BACE1 AS A BIOMARKER

BACE1 protein or markers of activity have shown promise to be blood‐based biomarkers for a number of diseases, including AD.

BACE1 protein is detectable in plasma and levels are significantly raised in patients with mild cognitive impairment, while also predicting conversion of MCI to AD. Furthermore, plasma BACE1 protein levels are elevated in people with T2D and correlate with glycemic control, independently of cognition. The lncRNA species BACE1‐AS strongly correlates with BACE1 expression and is also measurable in human plasma samples, with levels increased in patients with AD and autism. Currently, there is a lack of consensus for plasma Aβ as a useful biomarker for AD. However, Aβ levels are elevated in patients with cardiometabolic diseases including obesity, T2D, and heart failure. , ,

FUTURE DIRECTIONS

It is clear that the BACE1‐AS/BACE1/Aβ axis has important physiological functions outside the brain. While, elevated BACE1 activity is observed during the development of a number of diseases, in addition to AD. This poses the exciting concept that current BACE1 inhibitors, developed for the treatment of AD, could be repurposed for the treatment of cardiometabolic diseases.

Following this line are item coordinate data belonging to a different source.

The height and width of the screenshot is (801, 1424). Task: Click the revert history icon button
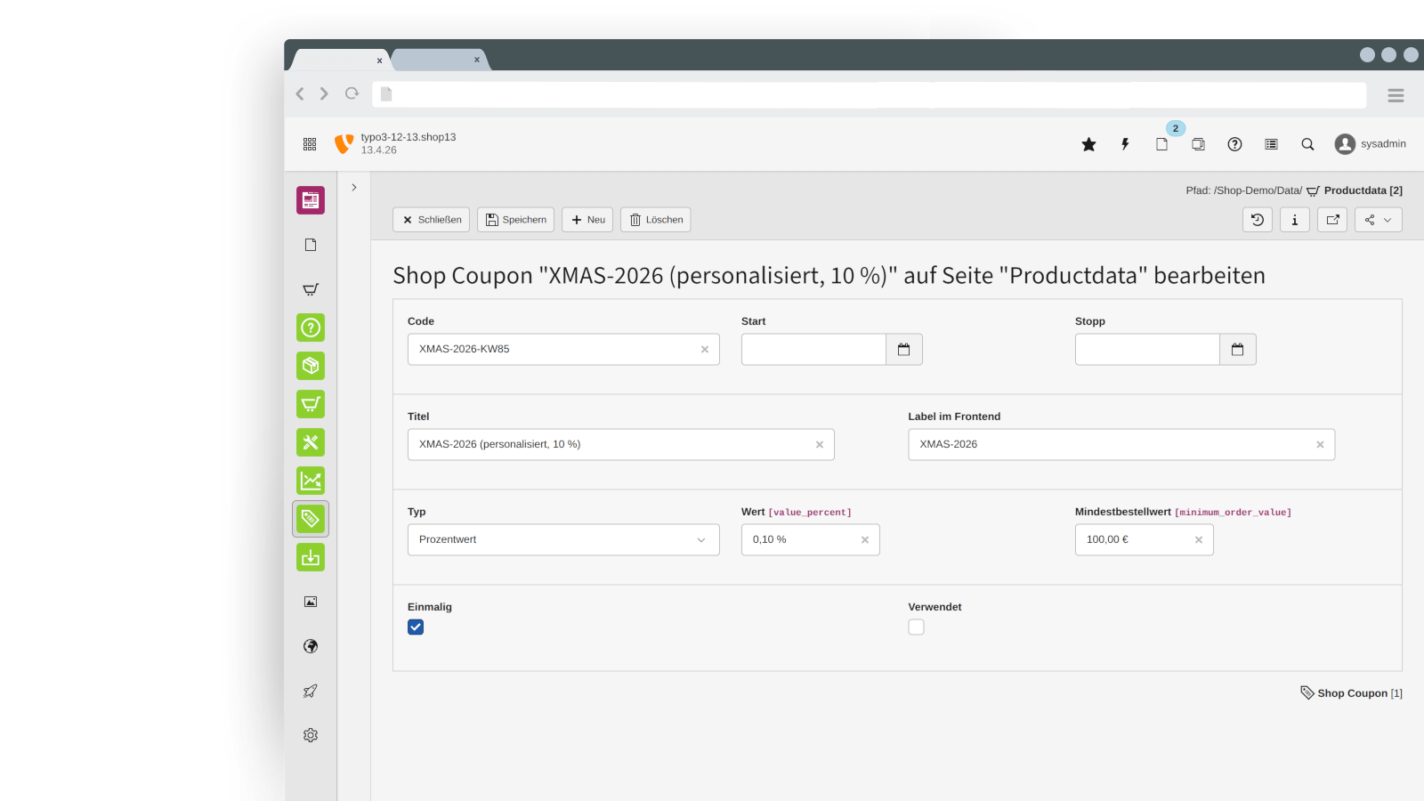point(1257,220)
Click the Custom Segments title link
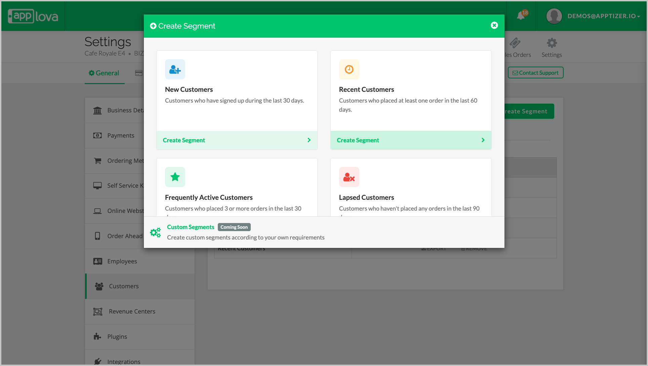 click(191, 227)
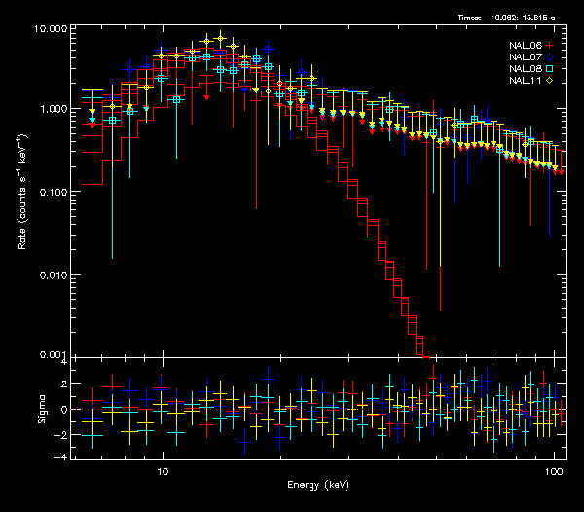Click the 100 tick label on energy axis
This screenshot has width=584, height=512.
(555, 470)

Whether expression and activity of BACE1 could be used as potential prognostic and/or therapeutic biological marker(s) will require further research into disease specificity and sensitivity but remains a promising possibility.

Taken together, this demonstrates the underappreciated functions of an enzyme primarily investigated for its role in AD. BACE1 clearly plays a role in multiple physiological and pathological cellular processes, and future studies are needed to fully understand this important enzyme.

CONFLICT OF INTEREST

The authors declare no conflicts of interest.